Attorneys for three men facing racketeering charges in Minneapolis say the organization existed primarily to protect its members, and that any crimes they committed were random, spontaneous acts committed by violent individuals who were twisted by poverty, drug and alcohol abuse.
Jurors heard those arguments Tuesday at the close of a grueling seven-week trial involving 900 exhibits and more than 250 witnesses. Now it’s up to them to determine whether the defendants were members of an organized crime conspiracy, a determination that could send them to prison for life.
If not, the defense attorneys argued that they must acquit the defendants despite the fact that two of them testified openly about committing serious crimes.
Assistant U.S. Attorney Andrew Winter spent more than two hours recounting testimony that portrayed the Native Mob as a highly structured organization with bylaws, council meetings, promotions and demotions. And it shows a zeal for witness tampering, targeting anyone who threatens its existence, he said.
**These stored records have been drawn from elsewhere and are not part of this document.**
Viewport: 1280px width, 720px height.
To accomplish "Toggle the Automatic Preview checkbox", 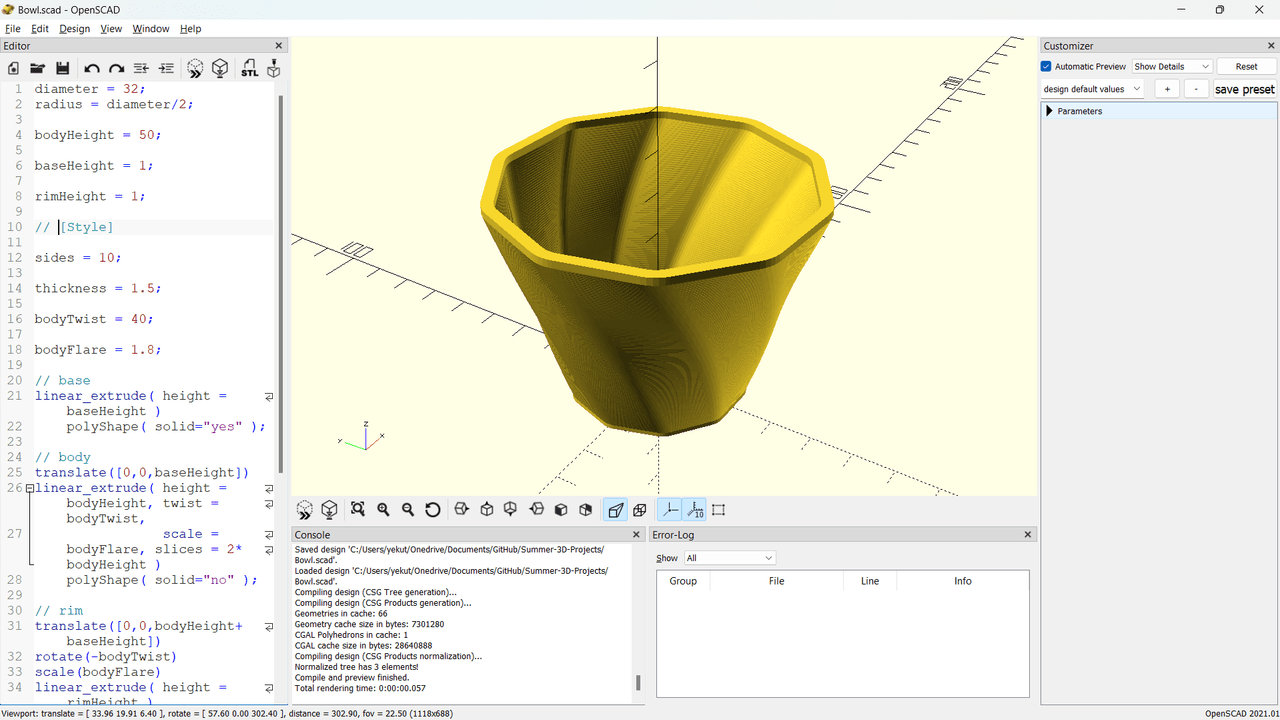I will (x=1047, y=67).
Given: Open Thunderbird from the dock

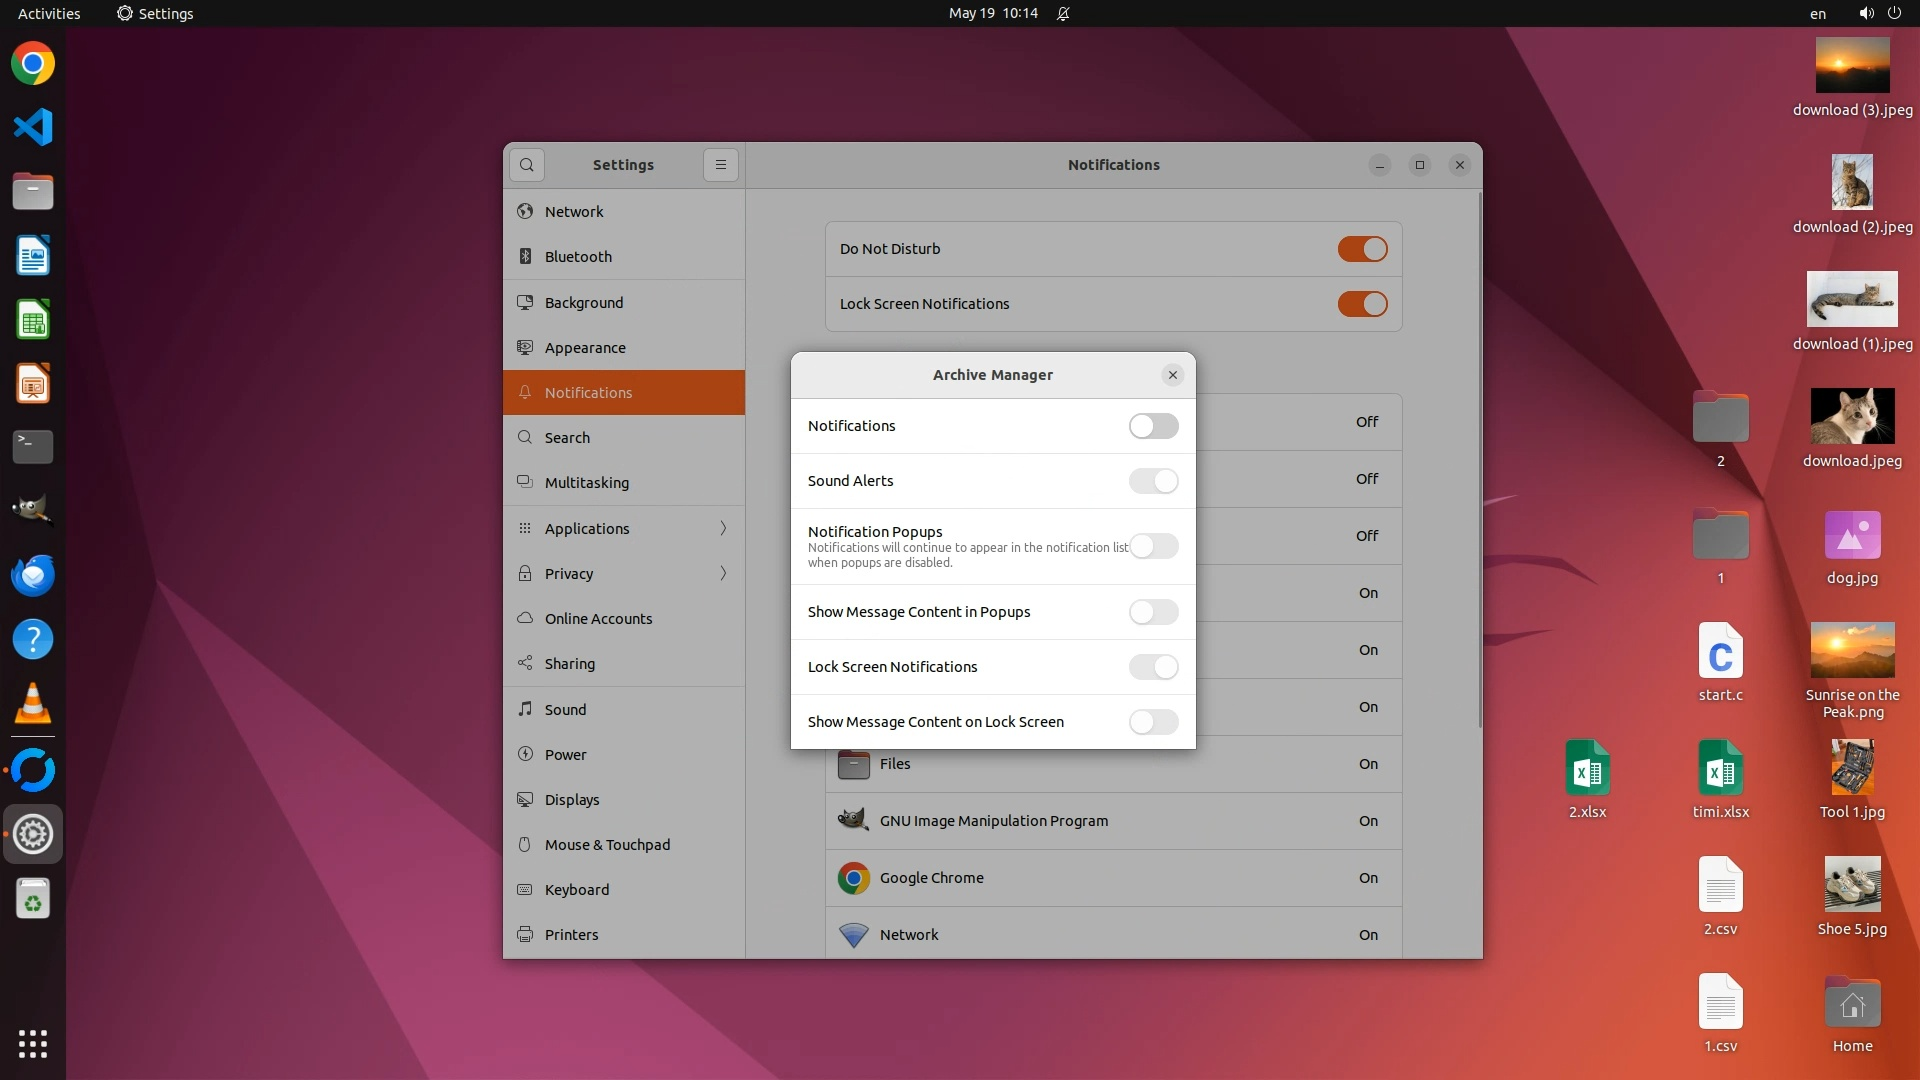Looking at the screenshot, I should [x=33, y=576].
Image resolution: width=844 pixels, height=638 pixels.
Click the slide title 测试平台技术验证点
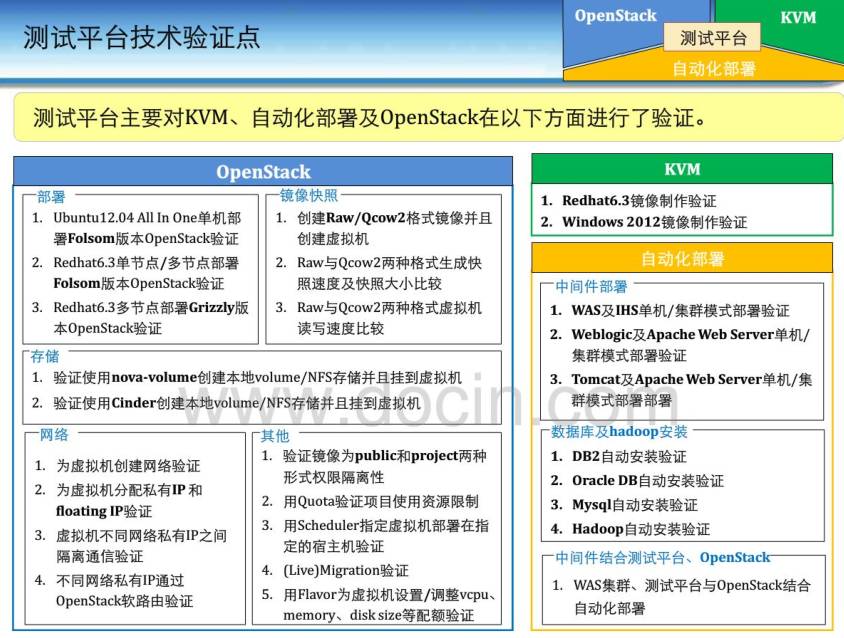click(141, 37)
Winter played a recording of defendant Wakinyan Wakan McArthur, allegedly a leader of the group, saying that snitches who talk to the police are the biggest threat to the Native Mob’s existence.
Jurors heard endless streams of expletives and racial slurs in secretly recorded conversations as Native Mob members talked about going out to “smash” or “blam” rivals.
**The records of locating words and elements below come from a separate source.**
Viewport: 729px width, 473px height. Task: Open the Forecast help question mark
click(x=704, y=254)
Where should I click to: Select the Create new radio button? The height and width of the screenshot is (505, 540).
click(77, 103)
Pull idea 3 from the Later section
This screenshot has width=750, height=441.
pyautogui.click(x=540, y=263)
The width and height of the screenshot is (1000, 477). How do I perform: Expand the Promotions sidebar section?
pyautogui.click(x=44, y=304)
Winter said group members sold cocaine, crack, heroin and marijuana as part of the racketeering conspiracy, the purpose of which was to make money.
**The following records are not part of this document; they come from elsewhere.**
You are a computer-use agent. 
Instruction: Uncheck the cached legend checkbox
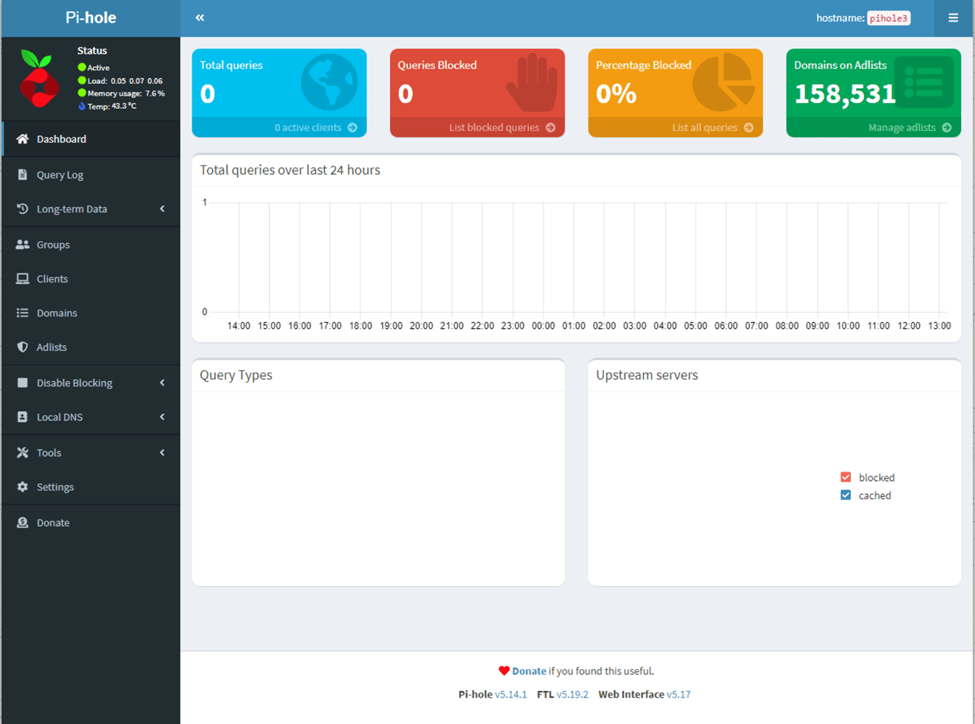846,496
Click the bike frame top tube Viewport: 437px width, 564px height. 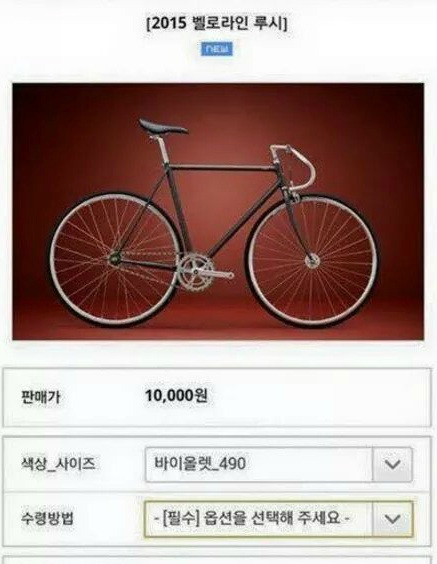(220, 168)
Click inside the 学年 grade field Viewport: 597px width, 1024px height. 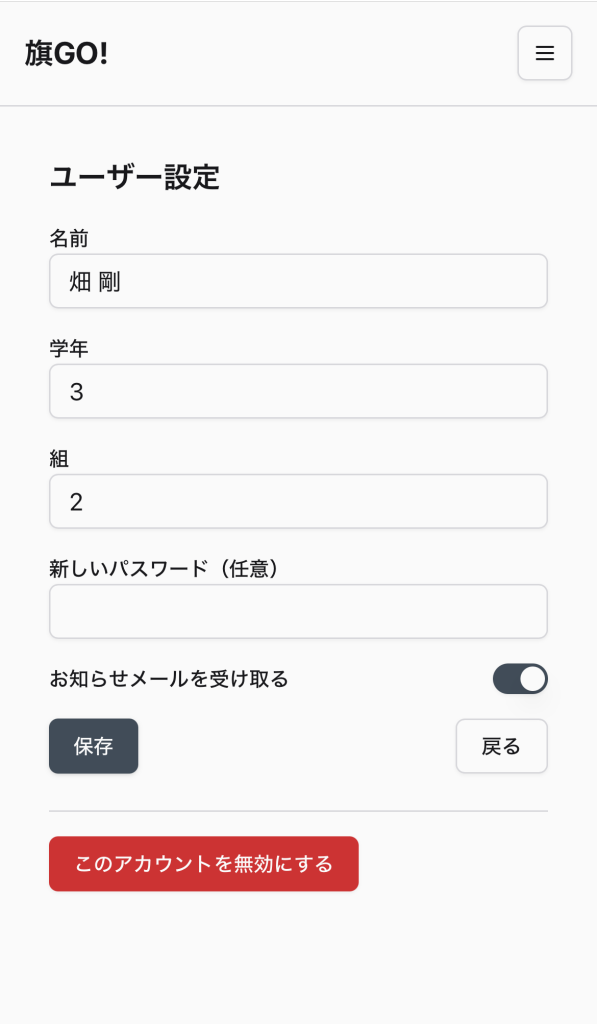pyautogui.click(x=298, y=391)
He ticked off a string of violent acts he said were committed by Native Mob members.
Defendant William Morris testified that he shot Amos LaDuke as he was carrying his 5-year-old daughter in 2010, but not because co-defendant Anthony Cree had ordered a hit, as the government alleged.
Morris said he shot LaDuke because they had a confrontation and he feared LaDuke would come after him. His attorney, Thomas Shiah, insisted that Morris is not even a member of the Native Mob, so he can’t be guilty of racketeering.
Shiah argued that the government was using the heavy hammer of the racketeering statute “to eradicate and eliminate a small portion of the Native American population.”
“It’s shock and awe,” Shiah said. Just because a Native Mob member commits a crime doesn’t make it part of a racketeering conspiracy, he said.
Defense attorneys Frederick Goetz, who represents McArthur, and John Brink, who represents Cree, acknowledged that their clients were Native Mob members. But they said no racketeering took place because any crimes committed were unforeseeable acts.